Ozarks Electric to install fiber line

To sell fast Net, TV, phone, too

FAYETTEVILLE -- Ozarks Electric Cooperative will offer fiber-optic Internet, telephone and television service throughout the cooperative's service area. The Fayetteville-based company will use a wholly owned subsidiary to keep that service separate from its electric service.

This venture will require burying 7,300 miles of fiber-optic cable over an estimated six years and a projected cost of at least $50 million, company spokesmen said. The company announced plans to offer service as fast as 1 gigabit per second -- 40 times as fast as the Federal Communications Commission's standard for a "broadband" system.

Broadband Access

About 8.5 percent of people in Washington County and 9.6 percent in Benton County live in areas with no access to broadband internet service, according to industry figures form “Broadband Now.” According to the same industry group, no residents of Washington County has access to the 1 gigabit per second rate. The figure for Benton County is one-tenth of one percent.

About 6.6 percent of the state's population has access to any fiber-optic system, a number included within the 26 percent of Arkansans who have access to any form of broadband, according to industry figures. About one-fourth of the people in the United States have access to fiber-optic Internet service.

The move will not add anything to electric rates, said Alyssa Roberts, spokesman for the utility. In fact, the primary purpose of the project is to help keep electric costs under control, she said. A fiber-optic network will allow the utility to monitor its equipment and electric flow throughout its grid, she said. The cooperative can spot any power failure and know the details of why it is happening almost immediately once this system is in place, she said. The system is expected to pay for itself in savings on operating and maintenance costs in a few years.

Ozark Electric's system stretches from Cherokee County, Okla., to the eastern border of Madison County in Arkansas. Ozark Electric serves about 71,000 customers, including businesses. The nonprofit utility received approval from the state Public Service Commission for a 4.12 percent increase in February. That rate increase will take effect in June and was for rising costs, not the fiber-optic venture, according to commission records.

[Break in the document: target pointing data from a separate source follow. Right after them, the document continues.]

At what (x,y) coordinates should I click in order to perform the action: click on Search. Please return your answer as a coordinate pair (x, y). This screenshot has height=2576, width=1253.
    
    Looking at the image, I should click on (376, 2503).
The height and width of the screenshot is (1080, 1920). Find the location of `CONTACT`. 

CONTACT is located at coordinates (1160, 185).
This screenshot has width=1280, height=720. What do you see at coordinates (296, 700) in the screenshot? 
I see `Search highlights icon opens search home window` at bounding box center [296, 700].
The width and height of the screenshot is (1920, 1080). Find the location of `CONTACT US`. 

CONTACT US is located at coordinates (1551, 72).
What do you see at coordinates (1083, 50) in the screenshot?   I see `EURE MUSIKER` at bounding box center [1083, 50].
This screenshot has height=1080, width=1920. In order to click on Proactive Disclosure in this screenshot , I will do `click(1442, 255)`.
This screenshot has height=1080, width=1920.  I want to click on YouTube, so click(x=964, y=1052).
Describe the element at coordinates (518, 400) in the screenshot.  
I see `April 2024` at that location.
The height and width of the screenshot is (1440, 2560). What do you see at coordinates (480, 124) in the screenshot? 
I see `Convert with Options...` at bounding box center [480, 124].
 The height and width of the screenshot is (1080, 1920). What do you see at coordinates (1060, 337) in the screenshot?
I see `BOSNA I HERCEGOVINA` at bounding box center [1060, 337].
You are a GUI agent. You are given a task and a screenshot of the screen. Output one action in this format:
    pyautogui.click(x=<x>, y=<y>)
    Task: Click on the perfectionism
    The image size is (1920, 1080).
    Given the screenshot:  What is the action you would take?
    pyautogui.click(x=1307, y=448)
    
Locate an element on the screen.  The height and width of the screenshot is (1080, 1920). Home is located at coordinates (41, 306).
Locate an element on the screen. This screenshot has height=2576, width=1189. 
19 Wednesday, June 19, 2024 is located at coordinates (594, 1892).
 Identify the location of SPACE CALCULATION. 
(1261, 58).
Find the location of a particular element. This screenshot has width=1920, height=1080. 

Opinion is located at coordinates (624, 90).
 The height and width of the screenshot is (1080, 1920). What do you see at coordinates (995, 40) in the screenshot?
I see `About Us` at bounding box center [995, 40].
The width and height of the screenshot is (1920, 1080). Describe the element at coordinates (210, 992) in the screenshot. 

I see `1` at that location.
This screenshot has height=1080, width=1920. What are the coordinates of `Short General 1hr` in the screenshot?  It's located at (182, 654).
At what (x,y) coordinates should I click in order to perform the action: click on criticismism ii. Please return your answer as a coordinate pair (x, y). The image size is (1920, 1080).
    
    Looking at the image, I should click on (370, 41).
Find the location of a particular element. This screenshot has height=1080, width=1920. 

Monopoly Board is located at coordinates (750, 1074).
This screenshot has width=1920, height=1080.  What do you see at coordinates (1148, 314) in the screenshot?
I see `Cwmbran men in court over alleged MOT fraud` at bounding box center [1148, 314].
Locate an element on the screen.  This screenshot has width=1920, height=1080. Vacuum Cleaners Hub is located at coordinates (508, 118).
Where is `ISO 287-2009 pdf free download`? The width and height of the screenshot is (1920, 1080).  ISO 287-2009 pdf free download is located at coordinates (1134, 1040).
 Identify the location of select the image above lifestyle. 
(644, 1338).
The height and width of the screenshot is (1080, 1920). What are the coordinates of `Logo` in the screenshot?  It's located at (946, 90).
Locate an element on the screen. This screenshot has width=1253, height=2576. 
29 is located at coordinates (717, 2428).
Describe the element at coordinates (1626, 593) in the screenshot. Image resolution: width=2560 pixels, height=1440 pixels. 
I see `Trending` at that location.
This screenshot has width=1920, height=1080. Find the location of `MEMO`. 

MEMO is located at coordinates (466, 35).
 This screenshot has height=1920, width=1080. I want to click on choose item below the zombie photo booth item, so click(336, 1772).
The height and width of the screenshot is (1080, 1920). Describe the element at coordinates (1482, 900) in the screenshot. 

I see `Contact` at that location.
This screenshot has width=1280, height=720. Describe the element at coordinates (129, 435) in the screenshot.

There is no good reason to deny customers and other interested parties in that service area access to the fiber-optic system once it is installed, Roberts said. Customers will not have to pay for access to the system unless they want it, she said. How much the service will cost and when it will be available to any given section of the service area is still being calculated, she said. Selling access to telecommunications service is expected to defray at least some of the cost of installing the system.

"When electric cooperatives started in the 1930s, their goal was to bring needed electric service to rural areas," Roberts said. "Today, high-speed Internet is a needed service and we're glad to be bringing it to rural areas."

A new, wholly owned subsidiary of the company will handle this new telecommunications venture: OzarksGo LLC. General Manager Randy Klindt of OzarksGo was general manager of a similar venture in Missouri before being hired this month by Ozarks Electric. Klindt managed Co-Mo Connect, a subsidiary of Co-Mo Electric Cooperative, in Tipton, Mo.

"If they can do this economically, this might be the saving grace we've been looking for," state Rep. Dan Douglas, R-Bentonville, said of the cooperative's plan. Douglas has a longtime interest in bringing high-speed Internet to the state.

Arkansas ranks 48th among the 50 states in the percentage of its residents who have access to any broadband capacity, according to Broadband Now, a telecommunications industry lobby.

To date, high-speed Internet has only been offered in areas with a relatively high population density, Douglas said. Rural areas in general and east Arkansas' Delta region in particular have not attracted Internet providers, he said. Now, Ozarks Electric wants a fiber-optic system to monitor a wide-ranging electrical system serving a relatively sparse population -- exactly the kind of area that has not attracted high-speed Internet in the past, he said.

None of the other 16 electric co-operatives in Arkansas have announced similar plans, although the idea has been tried in other states, said Rob Roedel spokesman for the Electric Cooperatives of Arkansas.

The plan could put existing telecommunications providers at an unfair disadvantage, an industry spokesman said.

"Arkansas' cable providers have faced competition for years," said Joe Molinaro, executive director of the Arkansas Cable Telecommunications Association. "New entrants into the competitive broadband market occur regularly. This may be the first time, however, that an entity having direct control over our ability to offer services in the marketplace has decided to compete directly with us.

"Telecommunications providers in Arkansas pay millions of dollars annually to electric cooperatives to access power poles across the state. Some electric cooperatives are now not only our landlords, but our competitors.

"The Arkansas Public Service Commission is currently taking steps to address historic issues associated with these very relationships," Molinaro said. "We're quite certain lawmakers and regulators will agree that everyone needs to play by the same set of rules. Consumers will be the ultimate winner as a result."